Per Quintarelli, “non c’è una nuova tassa, ma solo un meccanismo per evitare l’elusione fiscale. Si presume che quando un’azienda realizzi un certo livello di fatturato con una determinata continuità temporale, si debba prevedere che l’azienda abbia una stabile organizzazione nel paese” e deve quindi versare le imposte sui redditi d’impresa, anche se questa organizzazione può essere occultata per via delle caratteristiche degli scambi digitali.
Secondo Quintarelli, la Web Tax dell’On. Boccia, che tra le altre cose prevedeva l’obbligo di acquisto di pubblicità online solo da aziende con partita IVA italiana, “trattava una materia che è comunitaria [l’IVA], mentre la nostra previsione è relativa al reddito d’impresa, che è materia di competenza nazionale”.

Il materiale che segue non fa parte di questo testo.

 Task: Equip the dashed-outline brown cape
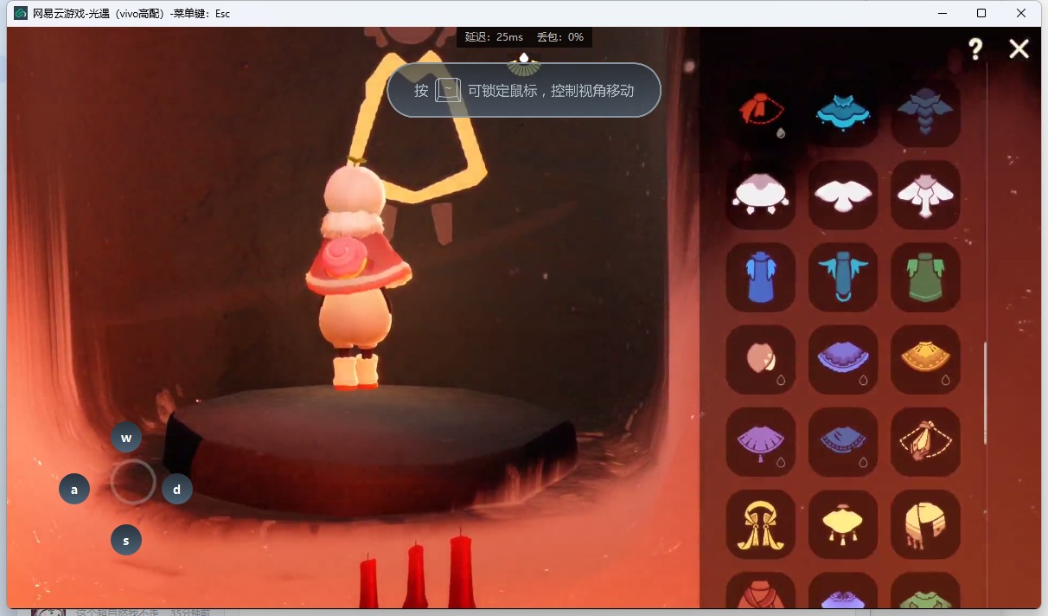click(924, 441)
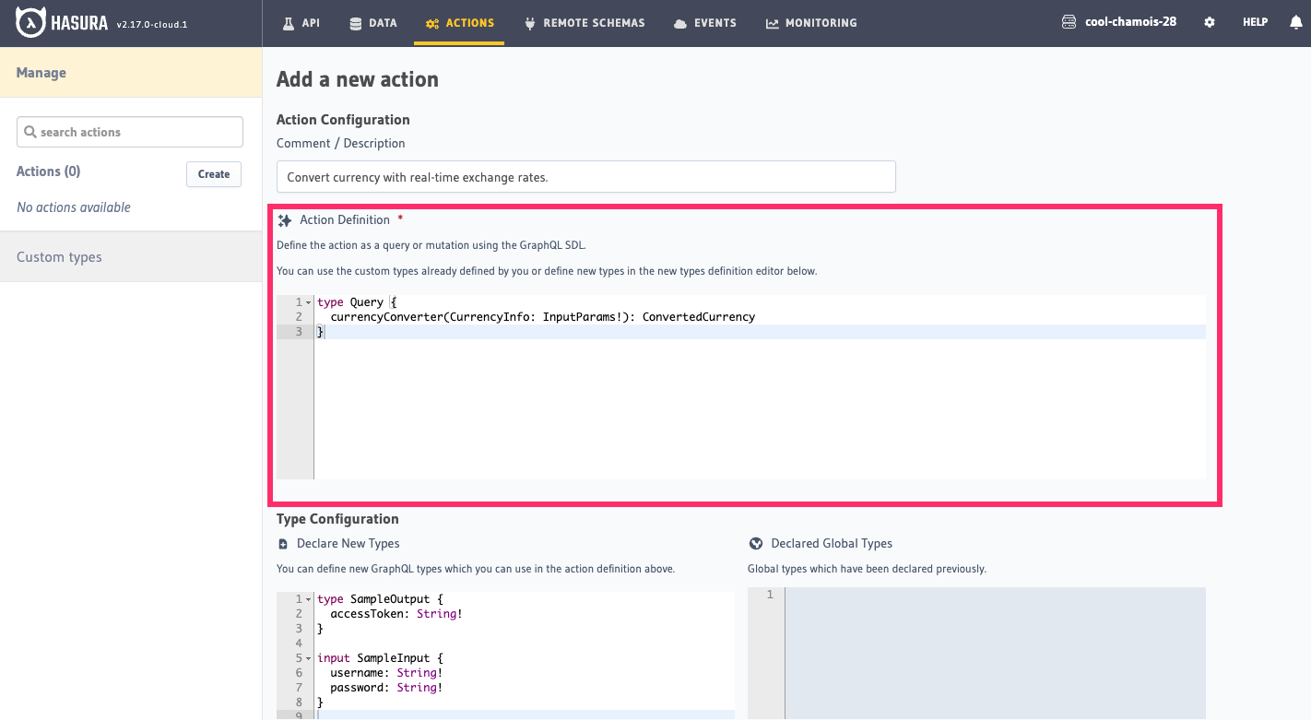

Ma a chi si applica questo prelievo fiscale? La proposta prevede che si presuma l’esistenza di una stabile organizzazione in Italia qualora “si realizzi una presenza continuativa di attività online riconducibili all’impresa non residente, per un periodo non inferiore a sei mesi, tale da generare nel medesimo periodo flussi di pagamenti a suo favore, comunque motivati, in misura complessivamente non inferiore a cinque milioni di euro”. Ammontare del fatturato e lasso di tempo possono potranno però cambiare, avverte Quintarelli: “la proposta indica delle soglie, ma quei dettagli vengono sempre cambiati nell’iter parlamentare di una norma. L’importante è il meccanismo”.

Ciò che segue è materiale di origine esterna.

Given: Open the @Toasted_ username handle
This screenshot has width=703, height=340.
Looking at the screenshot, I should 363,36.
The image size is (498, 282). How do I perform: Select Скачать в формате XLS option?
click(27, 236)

Ancora non è chiarissimo se Renzi abbia intenzioni serie, o se la sua sia una mossa per dare un’ultimatum all’Europa per una soluzione normativa condivisa e quindi anche più facilmente applicabile. In ogni caso, secondo Quintarelli, “la legge è già è in linea con una delle proposte che sta formulando l’OCSE, sulla falsariga della quale abbiamo preparato questa. I trattati internazionali sottoscritti dall’italia le consentono comunque di muoversi in autonomia in questo campo”.